Control

Motivating control

The PLAI second edition presents an excellent case that motivates discussion about program control – the web. Do go through that material.

Working up from simple examples

(THIS MATERIAL IS NOT FINAL.)

In programs, the word “control” is used to denote a number of things related to jumping from one part of the program to another. While in many languages, forms such as “if” and “while” are referred to as “control structures”, we’ll focus on transfer of control that is dynamic and non-local. A familiar example of such a dynamic and non-local control transfer is exceptions – where you may “throw” or “raise” an exception in one part of your program and “catch” it in another part which dynamically encloses the part of the program raising the exception.
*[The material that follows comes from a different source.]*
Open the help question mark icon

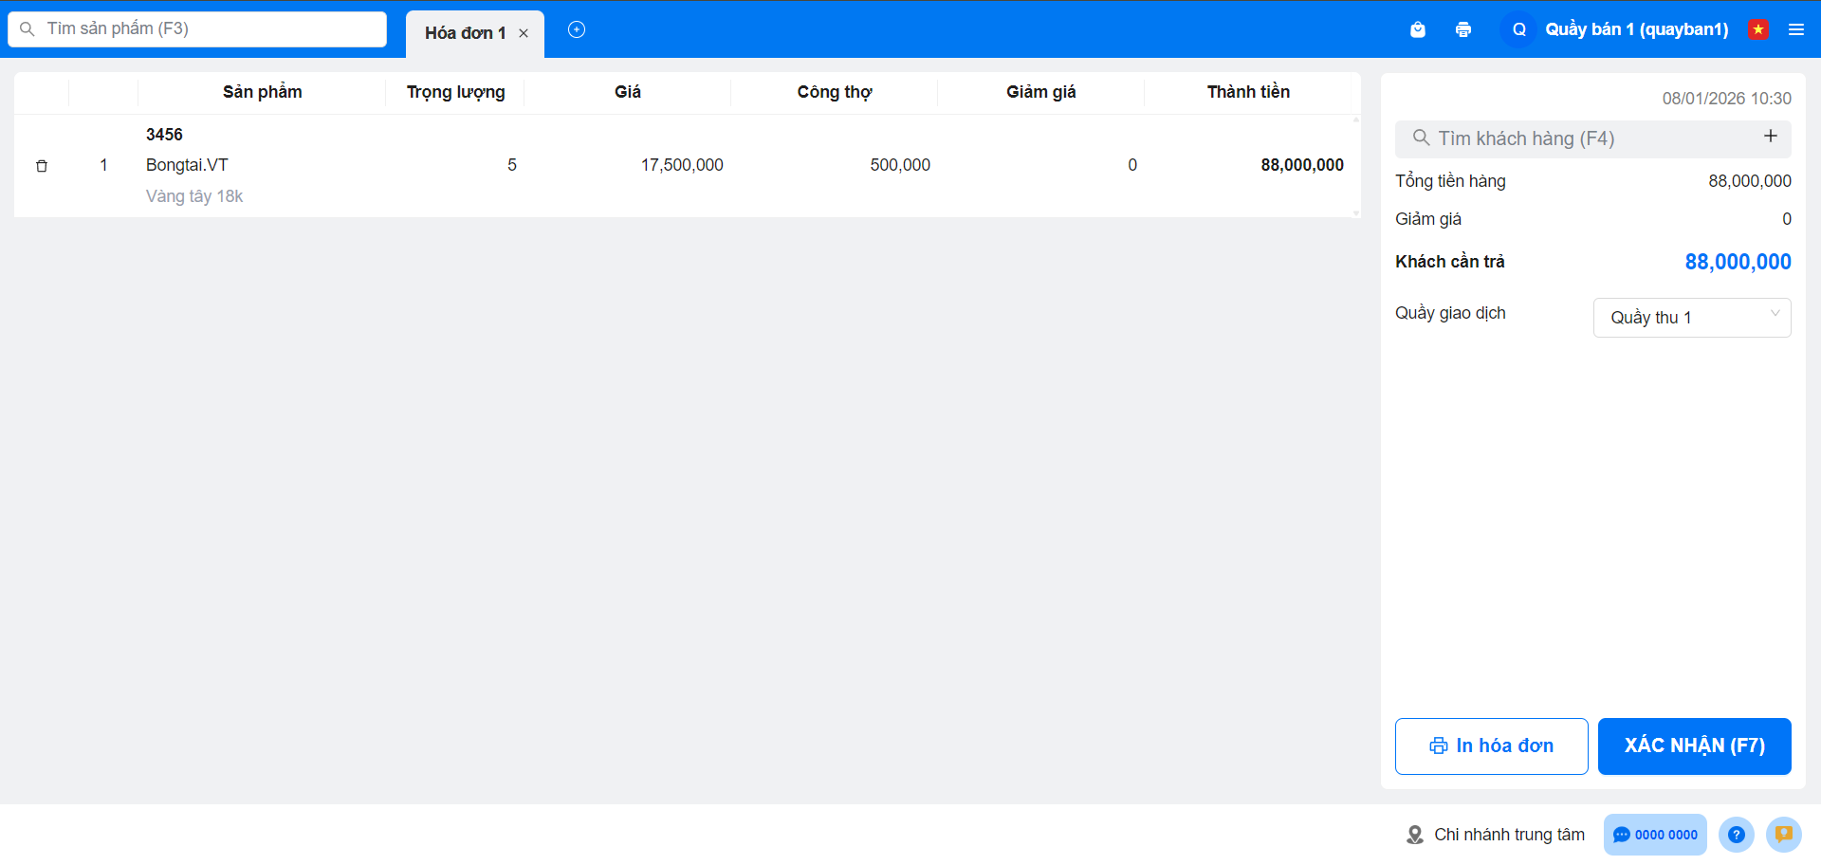pyautogui.click(x=1736, y=835)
Another kind of non-local control transfer that you may be familiar with is the idea of “generators” or “co-routines” in programming languages like Python, Julia and Kotlin.

Question

What kind of non-local control transfer have we been relying on for the meaning of our programs thus far in the course?

Think through the above question based on the following simple code snippet -

(define (distance dx dy)
    (sqrt (+ (square dx) (square dy))))

(define (square dx)
    (* dx dx))

(distance 3 4)

Think of how when we’re interpreting the code of (square dx), we’re inside the function and examining (* dx dx) with dx bound to 3. Once we calculate (* 3 3), we somehow assume that the interpreter knows to go “I’m done, aha, I now have to resume with (square dy) and moves control to that point. Then it descends into square again. It then caculates (* 4 4) and then goes “I’m done, aha, now I have to resume with +.” .. and so on.
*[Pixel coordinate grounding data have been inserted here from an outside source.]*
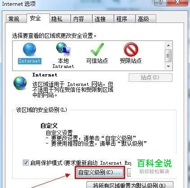Open the 连接 tab

[100, 19]
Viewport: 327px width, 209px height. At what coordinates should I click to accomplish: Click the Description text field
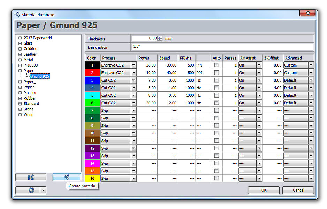coord(222,47)
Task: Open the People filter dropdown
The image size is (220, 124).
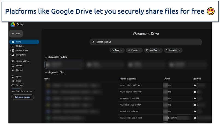Action: pos(134,50)
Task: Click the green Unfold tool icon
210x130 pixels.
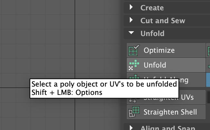Action: (134, 65)
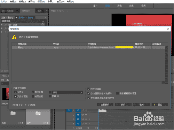Toggle the lock on audio track A1
The height and width of the screenshot is (130, 174).
coord(73,115)
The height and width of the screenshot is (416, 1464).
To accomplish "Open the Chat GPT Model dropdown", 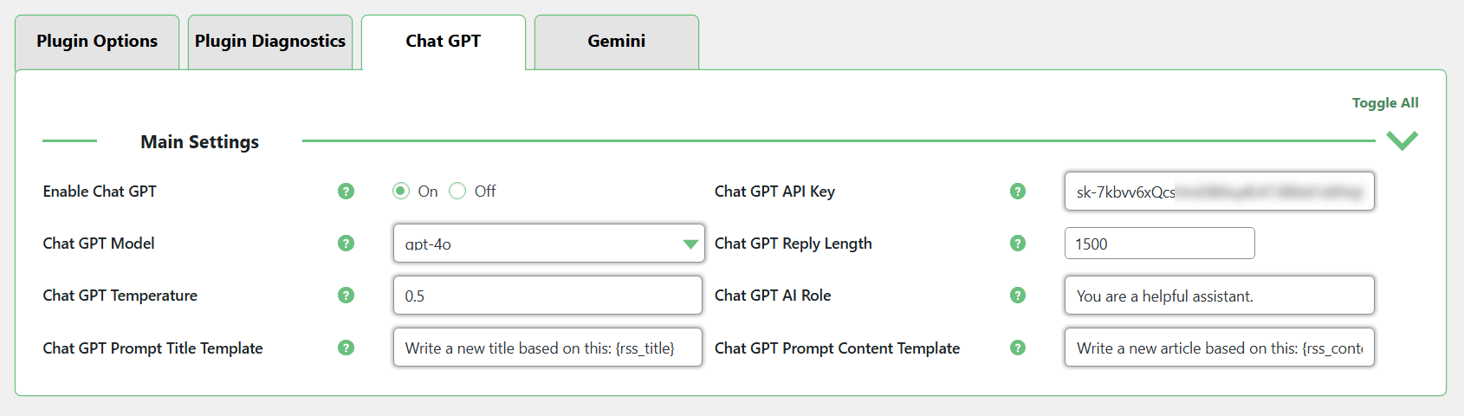I will [x=547, y=244].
In the above program therefore, control of the process of interpretation keeps jumping between the inner square and outer distance functions, finally jumping back to the original (distance 3 4) expression and finishing off by printing the result.

Consider our stack-machine program –

(define (stack-machine program state)
  (if (empty? program)
      state
      (let ([instr (first program)])
        (stack-machine
         (rest program)
         (process-instruction instr state)))))
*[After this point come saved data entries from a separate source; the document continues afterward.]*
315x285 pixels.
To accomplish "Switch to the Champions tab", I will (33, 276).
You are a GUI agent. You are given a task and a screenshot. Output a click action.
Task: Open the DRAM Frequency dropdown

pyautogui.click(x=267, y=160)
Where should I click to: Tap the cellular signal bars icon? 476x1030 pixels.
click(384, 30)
(define (process-instruction instr state)
  (match state
    [(State stack bindings)
     (cond
       [(equal? instr ...)
        ...])]))

This is a more complicated program than our distance calculator, but let’s make the “return control to where we left off” operation explicit in these two functions.

(define (stack-machine program state)
  (if (empty? program)
      (return state)
      (let ([instr (first program)])
        (return (stack-machine
                    (rest program)
                    (process-instruction instr state))))))

(define (process-instruction instr state)
  (match state
    [(State stack bindings)
     (cond
       [(equal? instr ...)
        (return ...)])]))

Notice the introduction of the explicit (return state) and such expressions at points where we’re done with the calculation and want to jump back and continue from wherever we entered the function.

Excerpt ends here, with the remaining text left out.